“Antinous?” That she had not anticipated, not at all.
“He said you had always been kind to him. And,” Hadrian conceded, “he pointed out that I would just need another empress, to take on those formal duties you handle for me, and if I divorced you half the women of Rome would be jockeying. I would probably end up with some pseudo-poetic harpy like Julia Balbilla.”
“Gods forbid!” Sabina mocked.
“So, I did not divorce you. As angry as I was.”
“Was?”
“Still am,” he said evenly, and she could see it in the set of his teeth. “But even if Antinous had not advised against it . . . Well. You anger me sometimes to the point of loathing, but I find it difficult to be rid of you.”
“Why is that?”
“You know me better than anyone in this world, Vibia Sabina.”
“Even Antinous?”
“He does not know me at all, thank the gods. And I intend to keep it that way.” Hadrian released her chin. “I am planning another grand tour, you know. The east—Judaea, Parthia, Egypt. I take Antinous with me.”
“He will enjoy that. He always wanted to see the world.”
“Come with us.”
The breath left Sabina in a rush. “What?”
“Antinous told me I needed you, but what I really need is him. He is the one who needs you, as a shield against the world’s scorn. Given that, you may come with us.”
So I am not to be divorced and freed, Sabina thought with a twinge of disappointment. Perhaps if she had left Antinous to twist under the scorn of ancient spluttering Servianus . . .
But I could never have done that. And so I am to be Empress again.
And an empress had duties.
At least along with duty there would be Judaea, Parthia, Egypt. The world. Not a busy palace stagnant with sycophants.

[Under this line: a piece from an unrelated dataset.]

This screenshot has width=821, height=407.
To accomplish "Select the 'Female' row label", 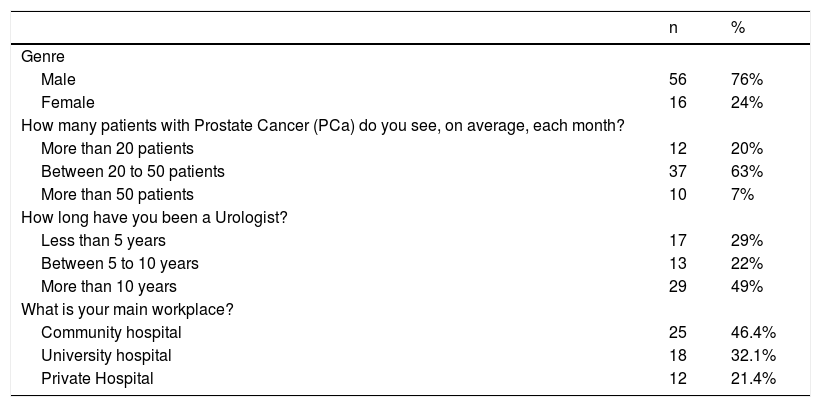I will [x=66, y=102].
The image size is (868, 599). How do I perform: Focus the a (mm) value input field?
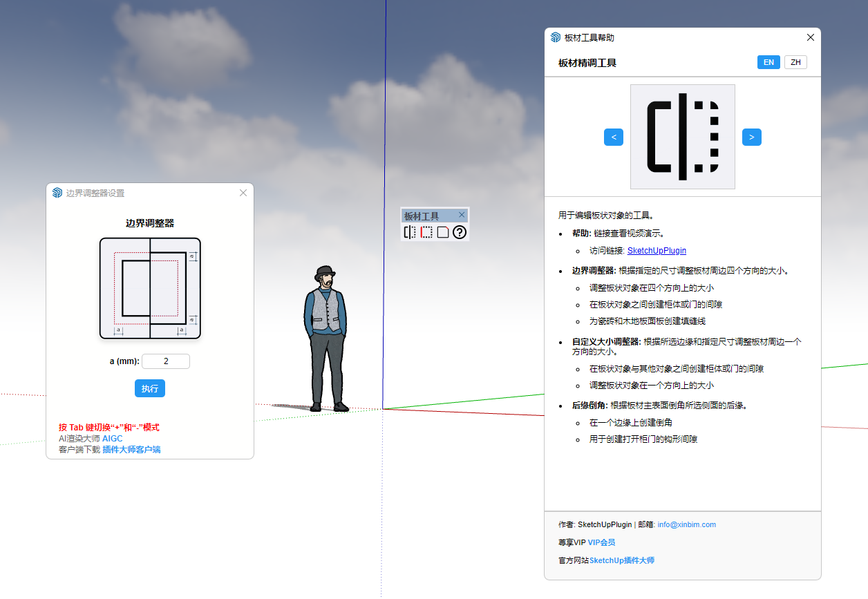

Not a lonely villa where her one joy was a daily glimpse of her speeding daughter.
It is enough, Sabina thought. It will have to be enough. And lowered her eyes for Hadrian, choking down her last pangs of regret, and said, “Thank you, Caesar.”
Hadrian tilted her chin up again. “Do not make me regret it.”
ANNIA
A.D. 127, Winter
Hadrian’s Villa
It was just a flight of shallow stone steps beside the Greek theatre, leading down to a set of black doors. Annia had seen the theatre before—a few months ago, right after the Emperor’s tenth anniversary and before he’d broken his collarbone on a boar hunt, her father had taken her to a pantomime here. No one had paid any attention to the actors because they were too busy watching the Emperor sit with his arm about Antinous. Annia remembered the theatre, but she hadn’t seen these black iron doors set below the earth.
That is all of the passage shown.